Meritorious Service Award
Officer Stephen Bower
Cincinnati Police Department
Office Stephen Bower was working an off-duty detail in northeast Cincinnati in the early morning hours of Aug. 2, 2011, when the manager of a nearby bar asked him to respond to a fight in a parking lot. The officer positioned his cruiser in an adjoining parking lot to get a good view of the scene and saw a subject firing toward a crowd. When Bower ordered the man to drop his gun, the suspect fired at him and fled the parking lot. The officer began to pursue him when shots rang out from the area where onlookers had gathered. Bower abandoned the pursuit and took cover, and the shooters fled. Later, a man believed to be the original suspect sought treatment for a gunshot wound and was arrested.
Meritorious Service Award
Officer Theodore Davis
Officer Joel A. Moledor
Cuyahoga Falls Police Department
Officers Theodore Davis and Joel A. Moledor were dispatched to a Cuyahoga Falls residence shortly after midnight on Nov. 21, 2011, and heard a woman screaming for help and her estranged husband yelling at her in a locked garage. Moledor kicked in a side door of the garage, and the officers found the woman on the ground bleeding and the man holding a knife. On officers’ orders, the man dropped his weapon and was taken into custody.
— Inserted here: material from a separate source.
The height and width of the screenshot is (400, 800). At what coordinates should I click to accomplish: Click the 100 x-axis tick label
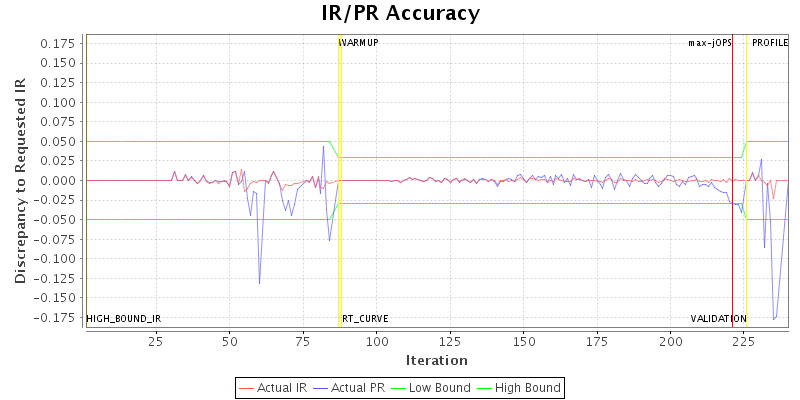tap(376, 341)
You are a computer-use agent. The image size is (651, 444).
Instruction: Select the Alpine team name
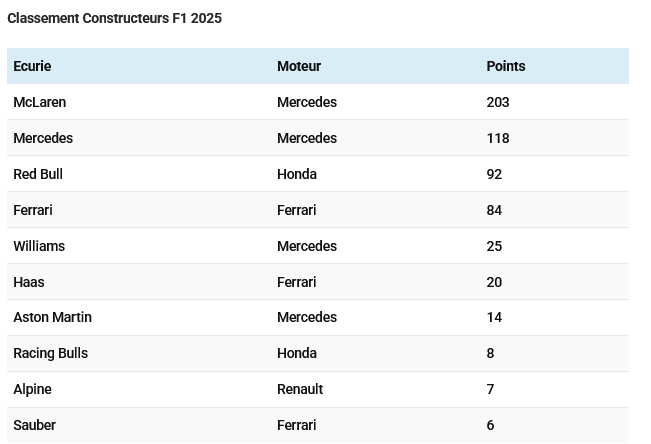click(32, 389)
He was charged with five crimes, including attempted murder.
Meritorious Service Award
Patrolman Kyle Nietert
University Heights Police Department
Five family members have Patrolman Kyle Nietert to thank for their lives following a 2 a.m. house fire on July 9, 2011. Already on patrol nearby, Nietert arrived at the home 45 seconds after the emergency broadcast. A man leaning from an upstairs window shouted that he, his wife, and three children were trapped on the second floor by flames and smoke. Within three minutes of his arrival, and before fire units arrived, Patrolman Nietert rescued the family, whose members suffered only minor smoke inhalation. He also assisted three firefighters injured in the blaze, one seriously.
Meritorious Service Award
Officer Diondre Winstead
Cincinnati Police Department
Officer Diondre Winstead responded to Cincinnati’s College Hill neighborhood the evening of Nov. 5, 2011, to help apprehend an armed felon spotted by members of a local citizens’ patrol.  The man fled on foot, and Officer Winstead gave chase. The subject jumped a three-foot wall onto an elevated driveway, where he pulled a gun and fired at the officer. Fearing injury to innocent people, Winstead did not return fire, but continued to pursue the subject. He and fellow officers found the man hiding in bushes and took him into custody.
Valor Award
Officer Ben Campbell
Copley Police Department
Responding to reports of an active shooter in a Copley neighborhood the morning of Aug. 7, 2011, Officer Ben Campbell tracked down and engaged the subject without waiting for backup. Afterward, he learned the man had just shot seven people to death and severely wounded another. The man went on the shooting spree as he and his girlfriend prepared for an out-of-state trip, shooting her, her family members, and neighbors. As the officer approached, the subject emerged from behind a tree and raised his gun. Campbell fired three shots, killing the subject.